The  initial  aim  of  this  research  was  to  find  a  possible  relationship  between  countries  belonging  to  G20.  After   cluster  and   factor  analysis  we  can   say   that   the   results  obtained  are  quite   interesting  since  the  factor  analysis  suggests  us  3  new  latent  variables  that  summarize  the  original  ones.    We  passed  from  11  original  variables  to  3  variables.  The  factor  analysis  produced  a  quite  satisfactory  result.  We  have  now  three  groups:  “welfare  and  well-­‐being”,  “public  intervention”  and  “unemplyment”.  Also   cluster   analysis   produced   a   satisfactory   result.  We   can   find   some   common   characteristics  among   clusters.   We   can   note   that   cluster 2: Brazil, Mexico, Russia, Japan, Indonesia is characterized by countries with an high population and apart Japan they are all developing countries.  Cluster 3 Canada, France, Germany, Italy, United Kingdom, South Africa, Australia, Saudi Arabia, South Korea, Turkey, Spain, Netherland is the cluster with all the European country that means is the cluster with the higher welfare and equality of people inside clusters.

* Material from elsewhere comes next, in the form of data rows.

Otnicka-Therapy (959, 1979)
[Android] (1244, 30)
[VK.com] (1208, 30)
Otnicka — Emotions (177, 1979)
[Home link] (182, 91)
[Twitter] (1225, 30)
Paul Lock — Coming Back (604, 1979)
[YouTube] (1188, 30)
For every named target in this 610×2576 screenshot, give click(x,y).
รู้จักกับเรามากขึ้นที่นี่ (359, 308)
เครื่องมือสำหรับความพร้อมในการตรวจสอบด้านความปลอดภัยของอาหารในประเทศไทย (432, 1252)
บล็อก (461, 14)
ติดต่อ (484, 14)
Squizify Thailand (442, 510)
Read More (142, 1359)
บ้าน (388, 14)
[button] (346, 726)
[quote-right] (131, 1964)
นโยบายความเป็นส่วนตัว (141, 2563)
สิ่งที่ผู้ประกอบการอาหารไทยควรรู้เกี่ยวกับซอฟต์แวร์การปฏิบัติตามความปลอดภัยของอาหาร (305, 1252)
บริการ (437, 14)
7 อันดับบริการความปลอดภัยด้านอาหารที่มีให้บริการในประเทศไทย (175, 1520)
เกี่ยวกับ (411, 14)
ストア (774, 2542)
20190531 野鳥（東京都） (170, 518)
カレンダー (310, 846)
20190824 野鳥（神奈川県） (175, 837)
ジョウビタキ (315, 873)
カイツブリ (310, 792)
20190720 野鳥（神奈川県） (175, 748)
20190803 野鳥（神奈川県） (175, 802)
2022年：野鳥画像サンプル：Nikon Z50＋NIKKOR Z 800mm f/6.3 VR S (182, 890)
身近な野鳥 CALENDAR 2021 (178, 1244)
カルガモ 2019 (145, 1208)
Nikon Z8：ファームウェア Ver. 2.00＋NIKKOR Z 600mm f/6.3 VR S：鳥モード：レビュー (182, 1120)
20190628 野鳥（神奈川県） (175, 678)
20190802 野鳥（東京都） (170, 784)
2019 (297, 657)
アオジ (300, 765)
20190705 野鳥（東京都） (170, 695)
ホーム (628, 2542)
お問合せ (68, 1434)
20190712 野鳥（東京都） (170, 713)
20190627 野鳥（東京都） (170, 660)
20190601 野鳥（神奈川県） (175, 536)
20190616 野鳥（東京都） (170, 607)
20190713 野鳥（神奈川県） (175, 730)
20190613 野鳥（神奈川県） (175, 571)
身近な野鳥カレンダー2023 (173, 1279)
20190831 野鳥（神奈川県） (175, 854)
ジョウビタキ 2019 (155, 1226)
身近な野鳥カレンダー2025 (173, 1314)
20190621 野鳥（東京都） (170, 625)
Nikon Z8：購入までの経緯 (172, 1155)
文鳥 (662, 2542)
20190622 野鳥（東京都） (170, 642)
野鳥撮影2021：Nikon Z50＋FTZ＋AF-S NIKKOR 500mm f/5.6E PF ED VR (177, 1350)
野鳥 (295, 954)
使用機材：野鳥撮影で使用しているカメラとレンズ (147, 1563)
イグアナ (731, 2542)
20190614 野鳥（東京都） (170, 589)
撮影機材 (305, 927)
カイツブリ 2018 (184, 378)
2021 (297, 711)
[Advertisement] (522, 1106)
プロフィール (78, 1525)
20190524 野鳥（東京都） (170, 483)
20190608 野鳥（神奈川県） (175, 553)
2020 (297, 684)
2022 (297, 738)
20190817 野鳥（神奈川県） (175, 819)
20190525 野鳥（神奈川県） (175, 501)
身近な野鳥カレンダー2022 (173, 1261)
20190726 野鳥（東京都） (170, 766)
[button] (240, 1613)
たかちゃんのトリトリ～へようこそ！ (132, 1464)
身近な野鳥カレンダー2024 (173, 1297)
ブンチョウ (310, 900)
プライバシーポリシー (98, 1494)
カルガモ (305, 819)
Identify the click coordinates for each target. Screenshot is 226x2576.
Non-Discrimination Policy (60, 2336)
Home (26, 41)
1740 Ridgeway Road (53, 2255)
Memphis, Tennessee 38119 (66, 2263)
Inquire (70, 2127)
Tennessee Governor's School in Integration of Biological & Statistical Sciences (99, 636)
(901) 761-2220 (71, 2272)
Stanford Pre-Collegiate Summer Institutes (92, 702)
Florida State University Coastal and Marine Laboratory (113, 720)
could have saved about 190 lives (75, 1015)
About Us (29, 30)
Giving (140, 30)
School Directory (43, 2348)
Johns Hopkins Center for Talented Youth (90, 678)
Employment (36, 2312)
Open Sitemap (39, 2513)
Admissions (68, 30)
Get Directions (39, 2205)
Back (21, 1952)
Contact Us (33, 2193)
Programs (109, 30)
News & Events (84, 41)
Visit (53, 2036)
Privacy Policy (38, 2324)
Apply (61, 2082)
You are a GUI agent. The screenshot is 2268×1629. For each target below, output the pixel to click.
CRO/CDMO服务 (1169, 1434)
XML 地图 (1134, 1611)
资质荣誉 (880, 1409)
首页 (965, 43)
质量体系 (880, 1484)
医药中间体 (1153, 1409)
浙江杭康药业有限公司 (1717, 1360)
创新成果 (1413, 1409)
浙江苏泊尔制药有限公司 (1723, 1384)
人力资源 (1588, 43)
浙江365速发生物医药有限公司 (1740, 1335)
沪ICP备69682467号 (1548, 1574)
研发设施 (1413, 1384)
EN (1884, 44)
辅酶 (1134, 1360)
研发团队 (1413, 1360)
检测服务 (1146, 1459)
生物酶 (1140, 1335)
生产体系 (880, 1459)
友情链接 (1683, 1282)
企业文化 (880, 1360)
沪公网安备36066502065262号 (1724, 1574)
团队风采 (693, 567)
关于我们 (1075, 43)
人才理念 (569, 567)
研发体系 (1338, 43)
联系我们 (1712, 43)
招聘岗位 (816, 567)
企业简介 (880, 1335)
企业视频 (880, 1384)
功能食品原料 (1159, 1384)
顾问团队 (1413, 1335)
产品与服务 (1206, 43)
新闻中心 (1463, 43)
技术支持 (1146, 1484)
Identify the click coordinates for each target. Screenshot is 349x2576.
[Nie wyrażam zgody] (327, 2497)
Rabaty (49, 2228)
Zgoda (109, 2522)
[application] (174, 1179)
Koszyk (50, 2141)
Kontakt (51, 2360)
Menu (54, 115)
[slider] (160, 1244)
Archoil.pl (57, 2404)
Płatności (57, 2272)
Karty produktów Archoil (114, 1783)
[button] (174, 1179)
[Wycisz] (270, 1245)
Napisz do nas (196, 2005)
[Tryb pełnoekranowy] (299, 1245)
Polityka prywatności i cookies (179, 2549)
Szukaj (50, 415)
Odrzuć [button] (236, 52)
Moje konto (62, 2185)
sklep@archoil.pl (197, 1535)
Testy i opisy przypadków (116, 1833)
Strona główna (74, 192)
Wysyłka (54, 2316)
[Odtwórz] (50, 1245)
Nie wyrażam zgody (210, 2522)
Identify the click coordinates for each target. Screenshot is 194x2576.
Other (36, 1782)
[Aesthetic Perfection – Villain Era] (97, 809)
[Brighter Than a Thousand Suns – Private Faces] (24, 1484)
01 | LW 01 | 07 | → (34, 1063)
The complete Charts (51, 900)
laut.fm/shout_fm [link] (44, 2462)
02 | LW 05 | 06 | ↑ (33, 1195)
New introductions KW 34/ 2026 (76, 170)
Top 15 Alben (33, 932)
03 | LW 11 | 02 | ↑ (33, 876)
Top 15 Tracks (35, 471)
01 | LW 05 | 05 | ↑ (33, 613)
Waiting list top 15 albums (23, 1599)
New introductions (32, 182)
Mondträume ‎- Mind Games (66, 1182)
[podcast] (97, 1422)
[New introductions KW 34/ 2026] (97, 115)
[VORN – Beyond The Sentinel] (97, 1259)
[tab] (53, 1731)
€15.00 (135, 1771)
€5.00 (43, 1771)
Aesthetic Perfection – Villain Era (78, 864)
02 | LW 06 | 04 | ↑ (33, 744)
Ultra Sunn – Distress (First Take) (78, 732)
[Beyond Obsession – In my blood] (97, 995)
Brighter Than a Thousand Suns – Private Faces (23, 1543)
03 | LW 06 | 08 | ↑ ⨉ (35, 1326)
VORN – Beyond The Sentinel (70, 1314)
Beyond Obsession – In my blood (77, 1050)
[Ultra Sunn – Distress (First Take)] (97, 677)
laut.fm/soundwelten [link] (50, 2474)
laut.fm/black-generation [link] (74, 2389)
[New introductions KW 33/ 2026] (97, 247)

We can also note that there is the highest urban population but also the highest CO2 emissions.

It could be more difficult to discuss cluster 1 because is formed by 2 different countries. One the U.S. is characterized by richness and is developed. Indeed India as a majority of poor population and is a developing country. But we can also find some common points that could be public spending on education because both India and U.S. have a good system of education.